= Source document =
::::::

In case you’re new, Docker is available in two editions:

  • Community Edition (CE)
  • Enterprise Edition (EE)

Docker Community Edition (CE) is ideal for individual developers and small teams looking to get started with Docker and experimenting with container-based apps. Docker Enterprise Edition (EE) is designed for enterprise development and IT teams who build, ship, and run business critical applications in production at scale. Below are the list of capabilities around various Docker Editions:

[Please Note – Since UCP and DTR can not be run on 18.03 EE Engine, it is intended for EE Basic customers. It is not intended, qualified, or supported for use in an EE Standard or EE Advanced environment.If you’re deploying UCP or DTR, use Docker EE Engine 17.06.]

In my recent blog, I talked about “Docker EE 2.0 – Under the Hood” where I covered on 3 major components of EE 2.0 which together enable a full software supply chain, from image creation, to secure image storage, to secure image deployment. Under this blog post, I am going to talk about what’s new features have been included under the newly introduced Docker EE 18.03 Engine.

 

Let us talk about each of these features in detail.

Containerd 1.1 Merged under 18.03 EE Engine

containerd is an industry-standard core container runtime. It is based on the Docker Engine’s core container runtime to benefit from its maturity and existing contributors. It provides a daemon for managing running containers. It is available today as a daemon for Linux and Windows, which can manage the complete container lifecycle of its host system: image transfer and storage, container execution and supervision, low-level storage and network attachments.

1.1 is the second major release for containerd with added support for CRI, the
Kubernetes Container Runtime InterfaceCRI is a new plugin which allows connecting the containerd daemon directly to a Kubernetes kubelet to be used as the container runtime. The CRI GRPC interface listens on the same socket as the containerd GRPC interface and runs in the same process.

::::::

= Data =

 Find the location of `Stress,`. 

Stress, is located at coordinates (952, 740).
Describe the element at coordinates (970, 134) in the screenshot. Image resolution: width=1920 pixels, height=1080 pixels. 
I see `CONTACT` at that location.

::::::

= Required action 1 =
Answer these from the Docker post, one line each:
(a) In which two editions is Docker available?
(b) Which Docker EE Engine version should be used when deploying UCP or DTR?
(c) For which operating systems is containerd available as a daemon?
= Required action 2 =
Resume the Docker post from the point where it stops.
The listing comes from a source separate from the Docker post.

= Task response 1 =
(a) Community Edition (CE) and Enterprise Edition (EE).
(b) Docker EE Engine 17.06.
(c) Linux and Windows.

= Task response 2 =
containerd 1.1 announced in April implements Kubernetes Container Runtime Interface (CRI), so it can be used directly by Kubernetes, as well as Docker Engine. It implements namespaces so that clients from different container systems (e.g. Docker Engine and DC/OS) can leverage a single containerd instance on one system while being logically separated. This release allows  you to plug in any OCI-compliant runtime, such as Kata containers, gVisor etc.  And includes  many performance improvements such as significantly better pod start latency and cpu/memory usage of the CRI plugin. And for additional performance benefits it replaces graphdrivers with more efficient snapshotters, that BuildKit leverages for faster build.

 

 

The new containerd 1.1 includes –

  • CRI plugin
  • ZFS, AUFS, and native snapshotter
  • Improvements to the ctr tool
  • Better support for multiple platforms
  • Cross namespace content sharing
  • Better mount cleanup
  • Support for disabling plugins
  • TCP debug address for remote debugging
  • Update to Go 1.10
  • Improvements to the garbage collector

FIPS 140-2 Compliant Engine

FIPS stands for Federal Information Processing Standard (FIPS) Publication. It is a U.S. government computer security standard which is used to approve cryptographic modules. It is important to note that the Docker EE cryptography libraries are at the “In-process(Co-ordination)” phase of the FIPS 140-2 Level 1 Cryptographic Module Validation Program.The Docker platform is validated against widely-accepted standards and best practices is a critical aspect of the product development as this enables companies and agencies across all industries to adopt Docker containers. FIPS is a notable standard which validates and approves the use of various security encryption modules within a software system.

For further detail: https://blog.docker.com/2017/06/docker-ee-is-now-in-process-for-fips-140-2/

 

 

Source: https://csrc.nist.gov/Projects/Cryptographic-Module-Validation-Program/Modules-In-Process/Modules-In-Process-List

Support for Windows Server 1709 (RS3) / 1803 (RS4)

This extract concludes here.